Ed è proprio la scoperta di queste parti del corpo, considerate “il lato oscuro della luna”, zone da sempre in penombra il concetto da sdoganare, come fatto già in passato la propria identità sessuale. Poste sotto lo sguardo “pudico” del fruitore, si tenta con queste ‘scorie microcosmiche’ di abbattere tutte quelle idee, quei tabù e preconcetti, squarciando con violenza quel velo che ha da sempre celato quelle scomode e imbarazzanti verità del nostro corpo, diradando ogni forma di pensiero malizioso con pudori imposti dalle strutture sociali e culturali.
Danilo Lo Piccolo

Eleonora Gugliotta, 26 anni, originaria di Capo d’Orlando (Messina), ottiene il diploma di laurea triennale all’Accademia di Belle Arti di Palermo nel corso di Graphic Design. Attualmente sta terminando il biennio specialistico di Decorazione presso l'Accademia di Belle Arti di Brera a Milano.
Il suo primo orientamento maturo all'arte contemporanea avviene attraverso la fotografia che si mostra per lei come esigenza di approccio a nuovi strumenti e tecniche, diversi da quelli pittorici, da cui era partita studiando decorazione pittorica.

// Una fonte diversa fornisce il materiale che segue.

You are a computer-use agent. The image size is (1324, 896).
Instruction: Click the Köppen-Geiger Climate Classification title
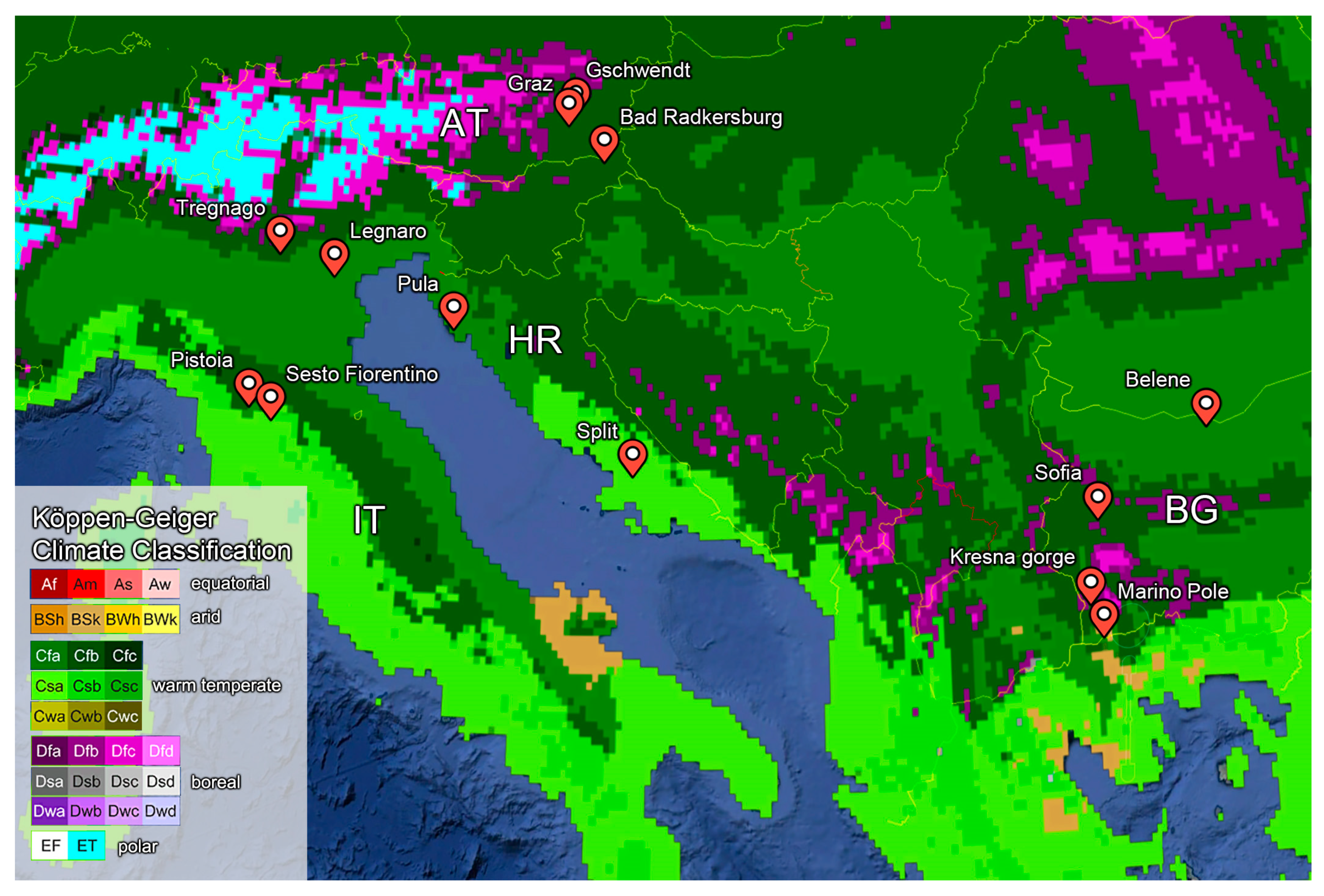161,534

Eleonora precisa però «Mi servo della fotografia quando lo ritengo lo strumento più idoneo a soddisfare le esigenze di un determinato progetto artistico, altrimenti sfrutto la pittura nelle sue più diverse forme, l’istallazione, la performance, l'intervento urbano, la video-art ecc».
Il suo lavoro può rientrare nel genere della Trash Art, ma molto spesso è concettuale e metafisico al tempo stesso. Evocativo e ironico, indaga l’interiorità degli individui, riflette in particolare sul processo di sofferenza, di crescita, di cambiamento, di violenza, repulsione e istintività a cui è sottoposto l'uomo durante le varie fasi della vita.
Tema caro alla Gugliotta, è quello sociale. Ed è proprio questo ad essere maggiormente trattato con quel tocco di ironia che, nel porsi come provocazione, ne alleggerisce i toni.
Si può notare come nella ricerca dell'artista si trovi la costante del colore che maggiormente viene rappresentato attraverso fili di lana, materiale da lei frequentemente utilizzato nelle sue istallazioni e interventi urbani. Il suo strettissimo rapporto col colore è probabilmente legato alla sua terra di origine, non tanto per le caratteristiche visive che esercita un luogo come la Sicilia, quanto per lo spirito e l'energia che appartengono a quella terra. La composizione “carica” dei suoi lavori ricorda le tendenze del Noveau Realisme di grande stimolo per lei, che dichiara di prediligere «un'opera Kitch ad una raffinata opera minimale o di pura sensibilità pittorica».

2015 - Rassegna “FISAD, Festival Internazionale delle Scuole d’Arte e Design”, Accademia Albertina, Torino;
2015 - Collettiva “Nutrimento Urbano”, MostraMiArt, Milano;
2014 - Performance per documentario “Athos Collura: Ogni sogno infranto”, progetto di Città metropolitana di Milano;
2014 - Collettiva “Caleidoscopio, Molteplici visioni del contemporaneo”, Ecomuseo del Mare - Sant'Erasmo, Palermo.